Jose Queijas (Leira da Eira)
𝗜𝗡𝗚𝗥𝗘𝗗𝗜𝗘𝗡𝗧𝗘𝗦:
- Carne de ternera para guisar.
- Patatas.
- Castañas (congeladas, deshidratadas o frescas).
- Picón de castaña (castaña molida gruesa) y, si se quiere, también una cucharada de harina de castaña.
- Zanahoria.
- Una hoja de laurel y un poco de romero.
- Cebolla: dos de tamaño grande o varias (debe ser abundante).
- Sal, aceite de oliva, pimienta, un diente de ajo, mantequilla y colorante (opcional).
𝗣𝗥𝗘𝗣𝗔𝗥𝗔𝗖𝗜𝗢́𝗡:
- Caramelizar la cebolla: En primer lugar, en una sartén, se carameliza la cebolla cortada en rodajas a fuego muy bajo, hasta que esté transparente y caramelizada. Esto tomará en torno a una hora u hora y media.
- Preparar la carne y verduras: Mientras tanto, se frota insistentemente toda la carne de ternera con la mantequilla. Se van pelando las patatas y las zanahorias.
- Chascar las patatas: Las patatas las marco introduciendo ligeramente el cuchillo y después hago palanca para rajarlas; así absorben más la salsa.
- Sellado: En mi caso, como uso horno de leña (previamente calentado en torno a 280 grados), introduzco la carne dentro de la olla de barro y la doro ligeramente por todos lados para sellarla y que no pierda los jugos.
- Montaje de la olla: Cuando esté sellada, saco la olla e introduzco de forma repartida la cebolla caramelizada con su aceite, las patatas, la zanahoria, el laurel, el ajo y las castañas.

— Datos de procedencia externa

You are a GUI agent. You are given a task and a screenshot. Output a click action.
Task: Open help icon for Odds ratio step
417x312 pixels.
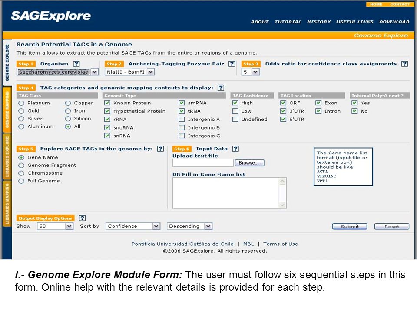pos(404,64)
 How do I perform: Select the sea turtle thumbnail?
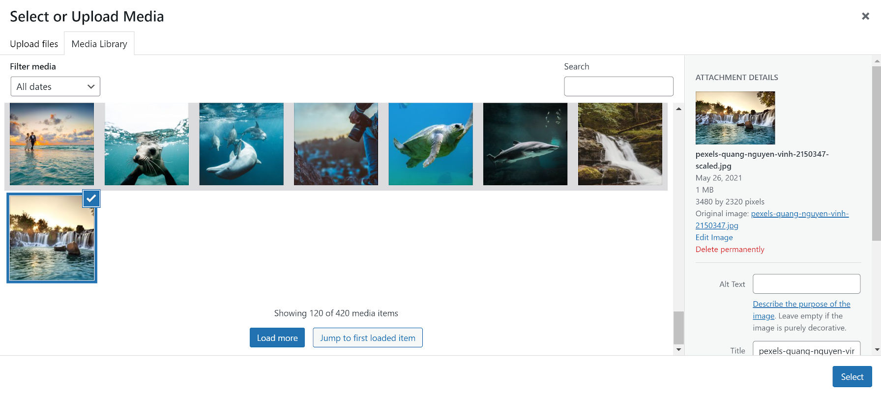[430, 144]
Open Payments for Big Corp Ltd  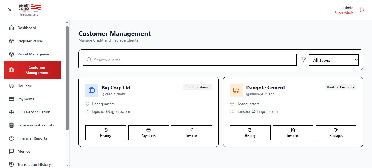tap(148, 133)
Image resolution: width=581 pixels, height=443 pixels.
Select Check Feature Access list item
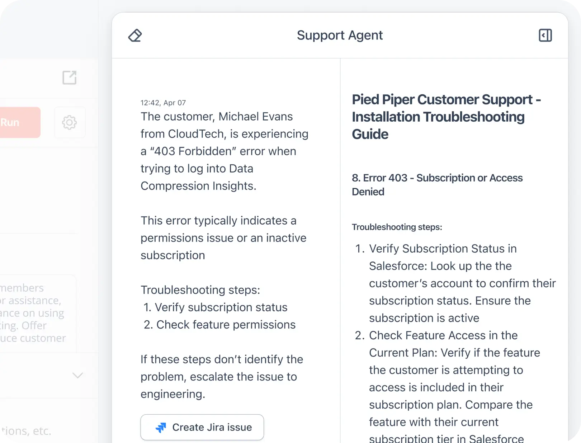pos(448,387)
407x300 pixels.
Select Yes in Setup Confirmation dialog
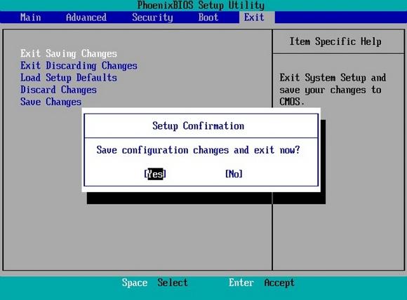(155, 174)
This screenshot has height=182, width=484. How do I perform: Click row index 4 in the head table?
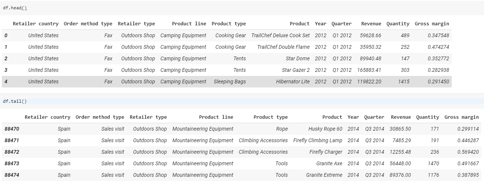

- Añadir líquidos: Cubro con agua, mejor algo templada. En mi caso, como va a quedar varias horas en el horno, el agua debe sobrepasar un poco el nivel de los ingredientes, ya que las patatas van a absorber mucha agua.
- Condimentar: A continuación, añado la sal al gusto, el picón de castaña y la harina (si se usa). Se coloca el romero encima y se tapa la olla.
- Protección: La parte alta de la olla y la tapa de barro las cubro con dos capas de aluminio para que no se queme superficialmente. Como ya dije, a veces queda en el horno varias horas; por ejemplo, desde las 23:00 horas del día anterior hasta el momento de comer a las 13:00.
- Cocción lenta: En el horno de leña, como va perdiendo paulatinamente calor, cerca de la mañana tiene una temperatura en torno a los 90-100 grados.
- Toque final: Antes del almuerzo, le doy un recordatorio de fuego al horno para que recupere un poco el calor, meto la olla un poco para calentarla y listo para comer.
- Nota sobre el resultado: Al hacerse a fuego lento en el final de la cocción, tanto la carne como las patatas, zanahorias, castañas, etc., absorben mucho jugo.
𝑪𝑼𝑰𝑫𝑨𝑫𝑶: Cada horno de leña tiene su propio espíritu y su forma de cocer, así que el usuario será el que tiene que conocer íntimamente cómo funciona para ajustar los tiempos.
𝗡𝗼𝘁𝗮 𝗽𝗮𝗿𝗮 𝗵𝗼𝗿𝗻𝗼 𝗲𝗹𝗲́𝗰𝘁𝗿𝗶𝗰𝗼: Nunca lo hice en horno eléctrico, pero supongo que habrá que jugar con una alta temperatura las dos primeras horas para, a continuación, dejarlo a baja temperatura el resto, ya que uno de los trucos para la cocción jugosa de las carnes es más tiempo a baja temperatura.